In my last post, “3 tips for getting started with predictive analytics,” I shared some practical advice for new predictive analytics practitioners. Today I would like to share more thoughts from my past experiences with predictive modeling and focus on ideas that you can apply to your first, or next, predictive analytics project.
When it comes to predictive analytics, I’ve learned a lot of things the hard way—that is by trial and error. I think back to my early experimentation with predictive models and cringe at some of the rookie mistakes I made. There were also many days where I worked late trying to figure out why a piece of code wasn’t working—endlessly searching the internet for clues. Sometimes I got so frustrated, I would have to call it quits for the day and go home to relax (this realization typically dawned on me at 9 p.m., after someone shut the lights off in the office). The next day, fueled by caffeine and stubbornness, I’d be right back at my desk trying to get that model to run. With relentless online research and a refusal to give up, I was eventually able to get a model to work and produce real, actionable results.

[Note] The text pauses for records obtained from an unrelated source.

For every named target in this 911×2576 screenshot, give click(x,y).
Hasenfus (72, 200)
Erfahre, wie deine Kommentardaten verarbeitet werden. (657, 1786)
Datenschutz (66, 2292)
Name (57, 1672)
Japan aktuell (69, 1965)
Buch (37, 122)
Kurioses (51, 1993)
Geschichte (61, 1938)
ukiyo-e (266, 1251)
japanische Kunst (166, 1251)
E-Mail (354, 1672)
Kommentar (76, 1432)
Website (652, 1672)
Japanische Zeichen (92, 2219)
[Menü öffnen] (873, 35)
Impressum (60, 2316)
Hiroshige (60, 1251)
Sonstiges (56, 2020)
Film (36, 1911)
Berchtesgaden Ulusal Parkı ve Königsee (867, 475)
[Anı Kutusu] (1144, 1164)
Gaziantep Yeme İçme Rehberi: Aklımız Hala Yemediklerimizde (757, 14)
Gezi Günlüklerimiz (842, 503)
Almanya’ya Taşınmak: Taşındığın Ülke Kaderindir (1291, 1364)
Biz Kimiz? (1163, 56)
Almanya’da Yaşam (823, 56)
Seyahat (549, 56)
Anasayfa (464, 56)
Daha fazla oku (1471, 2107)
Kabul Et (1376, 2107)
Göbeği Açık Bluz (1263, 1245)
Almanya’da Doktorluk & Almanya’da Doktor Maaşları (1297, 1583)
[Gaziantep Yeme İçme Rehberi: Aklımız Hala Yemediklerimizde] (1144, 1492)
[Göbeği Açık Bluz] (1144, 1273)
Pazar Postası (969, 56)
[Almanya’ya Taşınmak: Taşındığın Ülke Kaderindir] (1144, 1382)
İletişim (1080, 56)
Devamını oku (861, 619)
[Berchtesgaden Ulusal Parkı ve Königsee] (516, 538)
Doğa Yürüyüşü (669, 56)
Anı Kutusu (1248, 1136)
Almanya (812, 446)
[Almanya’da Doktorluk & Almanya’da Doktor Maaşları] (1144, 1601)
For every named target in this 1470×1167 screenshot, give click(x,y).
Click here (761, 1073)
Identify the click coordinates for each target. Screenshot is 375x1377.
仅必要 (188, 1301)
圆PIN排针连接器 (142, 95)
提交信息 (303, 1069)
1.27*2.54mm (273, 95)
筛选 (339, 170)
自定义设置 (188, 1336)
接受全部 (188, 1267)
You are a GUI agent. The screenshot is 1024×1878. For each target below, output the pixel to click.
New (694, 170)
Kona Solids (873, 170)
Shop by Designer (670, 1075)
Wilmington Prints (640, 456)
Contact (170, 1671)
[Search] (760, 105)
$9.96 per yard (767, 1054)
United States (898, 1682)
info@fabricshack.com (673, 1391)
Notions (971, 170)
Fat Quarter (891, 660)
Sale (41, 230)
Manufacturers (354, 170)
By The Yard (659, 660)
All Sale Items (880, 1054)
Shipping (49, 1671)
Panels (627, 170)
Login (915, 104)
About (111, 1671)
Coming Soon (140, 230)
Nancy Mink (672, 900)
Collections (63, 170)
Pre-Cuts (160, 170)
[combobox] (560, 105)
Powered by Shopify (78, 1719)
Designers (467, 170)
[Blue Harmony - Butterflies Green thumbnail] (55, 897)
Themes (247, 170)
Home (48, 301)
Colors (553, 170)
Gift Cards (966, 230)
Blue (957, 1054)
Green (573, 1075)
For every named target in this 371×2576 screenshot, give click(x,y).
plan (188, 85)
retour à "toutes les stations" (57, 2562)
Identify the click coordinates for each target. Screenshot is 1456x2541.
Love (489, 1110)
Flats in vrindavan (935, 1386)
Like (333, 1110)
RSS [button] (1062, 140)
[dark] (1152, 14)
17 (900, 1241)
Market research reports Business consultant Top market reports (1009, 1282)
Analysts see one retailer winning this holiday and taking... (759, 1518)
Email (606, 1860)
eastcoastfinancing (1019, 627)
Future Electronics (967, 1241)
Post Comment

The feeling of satisfaction was incredible.
That first successful model catapulted me down a path towards a lifelong passion for learning about analytics of every kind (predictive, text, social network, outlier detection, geographical and many more). I still make plenty of mistakes and run into plenty of problems—but part of the fun of predictive modeling is learning from your mistakes and solving those problems.
3 predictive analytics tips that I learned the hard way so you don’t have to
Today’s tips will focus on practical ideas that should apply to most predictive analytics projects.
1. Build a proof of concept model
Let’s start off with proof of concept models, since most projects will require buy-in from other stakeholders. A proof of concept model is also a great way for you (and your management) to assess the viability of a particular modeling project.
The first thing you’ll want to do is test a proof of concept model on a small dataset to see if this outcome is indeed predictable. This “pilot” project will show management that your model has the potential to function on larger scale data.
Let’s walk through the steps of building a proof of concept model using a practical example. Assume you have a business problem identified: You want to know which customers in your customer database would buy your top-of-the-line product.
Step 1: Identify relevant historical data for training your model
To build a proof of concept, you will need some historical data on which to train the model. Generally, you will want to split this dataset into two parts: a training dataset and a test dataset.
Let’s look at how you could pull the needed historical data together to build a training dataset for the aforementioned purchase prediction example. One approach is to use your customer master table and include a data field that simply states “yes” if they bought the top-of-the-line product and “no” if they have not bought the top-of-the-line product. This “yes” or “no” data field is, in fact, the outcome that you would like to predict in your data.
Since there are two possible outcomes in this example, your best bet is a classification model (many types of classification models exist, see Part I of this blog series for an example of a decision tree model).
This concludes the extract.